Instalar la verdad histórica

Raúl Jiménez Vázquez

La semana pasada se conmemoró el cuadragésimo cuarto aniversario de la repugnante matanza perpetrada en la plaza de Tlatelolco, a la que el Poder Judicial de la Federación tipificó como crimen internacional de genocidio en los términos del artículo 149 bis del Código Penal Federal y de la Convención de la materia aprobada por la Asamblea General de la Organización de las Naciones Unidas en 1948.

A diferencia de otros años, en esta ocasión la evocación del horrendo acto represivo estuvo revestida de inconmensurable significado jurídico, político, social e institucional, pues desde finales del año pasado está vigente una reforma al artículo 18, inciso b), de la Ley sobre el Escudo, la Bandera y el Himno Nacionales, por la que fue incorporado al listado de las fechas oficiales de duelo nacional el “aniversario de los caídos en la lucha por la democracia en la plaza de las Tres Culturas en 1968”.

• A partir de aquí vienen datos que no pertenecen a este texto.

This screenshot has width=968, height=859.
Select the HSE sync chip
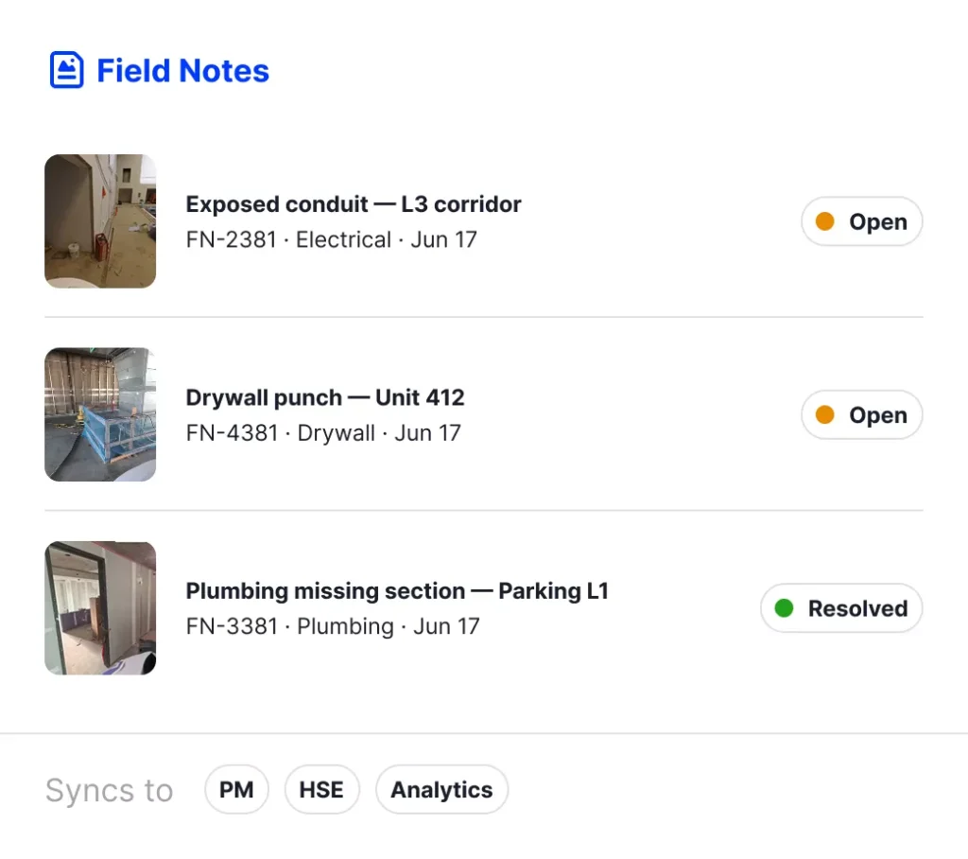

El 2 de octubre figura ya al lado de otros acontecimientos trágicos que han enlutado y entristecido a los mexicanos, tales como el sacrificio de los Niños Héroes, el asesinato del presidente Francisco I. Madero y la ejecución del senador Belisario Domínguez. Consecuentemente, en ese día el estandarte tricolor se izó a media asta en todas las escuelas, templos y demás edificios públicos, así como en las sedes de las representaciones diplomáticas y consulares de México en el mundo.

De igual modo, este imperativo jurídico tuvo que ser observado en las oficinas, instalaciones, centros de enseñanza, cuarteles y guarniciones militares, sin excepción alguna; empero, posiblemente afloró una disonancia cognoscitiva, un sentimiento  ambiguo, contradictorio o paradójico puesto que ahí continúa prevaleciendo la firme creencia de que la inefable masacre constituyó una gran hazaña con la que las Fuerzas Armadas salvaron a la nación y por cuya ejecución se otorgaron diversas condecoraciones y ascensos. ¿Cómo rendir tributo y honrar la memoria de quienes en su momento fueron considerados enemigos y traidores a la patria?

Ello deja en claro la impostergable necesidad de que el presidente de la república, el jefe nato de los milicianos, pida públicamente perdón a las víctimas, se deslinde oficialmente del genocidio y ordene a las secretarías de Educación Pública, de la Defensa Nacional y de Marina que se aboquen a la labor de desmontar las mentiras gubernamentales e instalar en su lugar la verdad histórica de los hechos.

Después del 2 de octubre pende permanentemente la amenaza de la barbarie. A fin de desvanecer ese peligro latente es imprescindible que los gobernantes aprendan de la experiencia y asuman el compromiso de evitar la repetición de las condiciones personales y estructurales que condujeron a la catástrofe: la tremenda ceguera mental, paranoia, prepotencia y estulticia que caracterizaron a la clase política encabezada por Gustavo Díaz Ordaz; la irrestricta adhesión de los miembros del Congreso de la Unión a los desatinos presidenciales evidenciada con la emisión de sendos decretos legislativos por los que se aplaudió y avaló la matanza; y el plegamiento incondicional del Poder Judicial de la Federación, lo que facilitó la instauración de procesos penales apócrifos en contra de los líderes estudiantiles.

Tampoco pueden soslayarse la actitud acrítica de los partidos de oposición, la obtusa visión de los organismos empresariales y profesionales, el disimulo de las jerarquías religiosas y el silencio cómplice de la mayoría de los medios de comunicación.

Tlatelolco es un símbolo de la crueldad, el horror, lo inhumano y el uso criminal del poder; es imposible vivir simulando que nada sucedió aquella tarde aciaga en la Plaza de las Tres Culturas.